El necio, del latín “nescius”, es el que “ignora” o “no sabe”. Debemos pues, siguiendo la advertencia anterior, permanecer en guardia contra un número demasiado alto de nuestros congéneres, que se agrupan en todos los aspectos punteros de nuestra sociedad. Cada día parece que nos sale al paso un necio. Cada día asistimos a declaraciones que brillan a un nivel alto de necedad. No podemos tampoco afirmar que estamos rodeados de seres que ponen en peligro nuestra vida, pues vivir así no valdría la pena. La necedad como afirmaba Bonhoeffer, es un defecto humano, “un defecto integral de la persona, que pierde hasta su yo”. Hay que seguir pensando que la necedad es un defecto intelectual, es decir, con un origen concreto y contra el que no carecemos de medios para intentar evitar sentirnos totalmente imponentes.
Dios perdonó al que “no sabía lo que hacía, mientras que acusó duramente a los que violaban el templo o el corazón de un niño sabiendo bien lo que hacen”. La necedad es todavía la causa del mal de nuestro siglo. Pero ni todos los necios son necesariamente perversos, ni todos los inteligentes son cándidos. Mucho más que una conjura de los necios hay que temer a una conjura de los dotados de un buen coeficiente intelectual, y especialmente cuando se comportan en lo ético con la misma insensibilidad del necio. En este terreno puede ser, y de hecho es, mucho peor el listo que el estúpido. El exterminador metódico suele ser alguien de este tipo.
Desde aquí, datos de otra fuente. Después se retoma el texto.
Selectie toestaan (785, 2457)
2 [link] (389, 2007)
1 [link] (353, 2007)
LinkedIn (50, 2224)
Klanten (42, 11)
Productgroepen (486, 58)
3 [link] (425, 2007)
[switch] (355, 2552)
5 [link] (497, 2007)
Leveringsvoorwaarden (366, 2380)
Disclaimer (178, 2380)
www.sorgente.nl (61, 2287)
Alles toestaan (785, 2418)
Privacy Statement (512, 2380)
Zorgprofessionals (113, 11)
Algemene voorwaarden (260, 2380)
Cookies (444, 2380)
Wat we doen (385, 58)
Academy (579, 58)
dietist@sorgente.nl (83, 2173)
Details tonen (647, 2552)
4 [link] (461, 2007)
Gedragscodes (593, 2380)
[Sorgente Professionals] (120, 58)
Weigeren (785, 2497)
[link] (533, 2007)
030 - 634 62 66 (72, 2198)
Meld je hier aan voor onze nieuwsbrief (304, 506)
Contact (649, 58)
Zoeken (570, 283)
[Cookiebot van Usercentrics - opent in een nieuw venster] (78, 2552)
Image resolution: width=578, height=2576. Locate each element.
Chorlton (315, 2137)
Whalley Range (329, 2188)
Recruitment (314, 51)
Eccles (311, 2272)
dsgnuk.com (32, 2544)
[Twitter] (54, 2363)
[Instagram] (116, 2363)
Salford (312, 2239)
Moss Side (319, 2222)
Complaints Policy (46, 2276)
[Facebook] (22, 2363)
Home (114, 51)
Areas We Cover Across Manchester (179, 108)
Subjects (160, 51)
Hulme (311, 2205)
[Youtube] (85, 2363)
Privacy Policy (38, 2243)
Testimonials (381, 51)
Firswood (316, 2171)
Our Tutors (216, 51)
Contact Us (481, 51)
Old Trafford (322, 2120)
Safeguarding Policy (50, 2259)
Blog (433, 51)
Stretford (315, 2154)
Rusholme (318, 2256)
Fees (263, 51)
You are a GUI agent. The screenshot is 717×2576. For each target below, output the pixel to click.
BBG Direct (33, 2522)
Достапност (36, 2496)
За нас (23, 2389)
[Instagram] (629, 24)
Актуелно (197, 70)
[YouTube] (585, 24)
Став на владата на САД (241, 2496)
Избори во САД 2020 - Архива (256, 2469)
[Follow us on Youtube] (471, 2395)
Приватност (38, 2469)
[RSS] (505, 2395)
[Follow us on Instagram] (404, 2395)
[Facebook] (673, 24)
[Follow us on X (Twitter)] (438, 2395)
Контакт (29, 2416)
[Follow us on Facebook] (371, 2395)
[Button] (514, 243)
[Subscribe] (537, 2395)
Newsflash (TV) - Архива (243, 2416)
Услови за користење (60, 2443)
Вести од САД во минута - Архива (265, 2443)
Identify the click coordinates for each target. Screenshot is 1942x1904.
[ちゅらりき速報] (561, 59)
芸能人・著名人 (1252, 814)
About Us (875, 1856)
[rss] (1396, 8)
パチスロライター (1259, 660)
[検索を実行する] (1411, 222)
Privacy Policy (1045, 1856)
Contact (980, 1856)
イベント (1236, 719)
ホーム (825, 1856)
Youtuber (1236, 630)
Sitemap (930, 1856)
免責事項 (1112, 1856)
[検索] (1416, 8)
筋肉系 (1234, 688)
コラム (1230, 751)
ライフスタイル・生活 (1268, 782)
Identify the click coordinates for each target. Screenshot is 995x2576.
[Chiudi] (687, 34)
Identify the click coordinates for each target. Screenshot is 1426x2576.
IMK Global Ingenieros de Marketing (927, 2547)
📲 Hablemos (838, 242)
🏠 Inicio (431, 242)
El mal capital de nuestra época tiene su causa en la apatía moral de los seres inteligentes. Por eso no los llamamos necios, ni simplemente idiotas. El asesino de masas, el acosador, el delincuente, el intransigente, etc, son, ante todo, unos idiotas morales. Todos nosotros experimentamos quiénes somos en el contexto de nuestras relaciones. Aprendamos pues a relacionarnos bien con las personas y con lo que nos rodea, pues somos la única especie libre de ignorar nuestro propio conocimiento o de traicionar nuestros propios valores.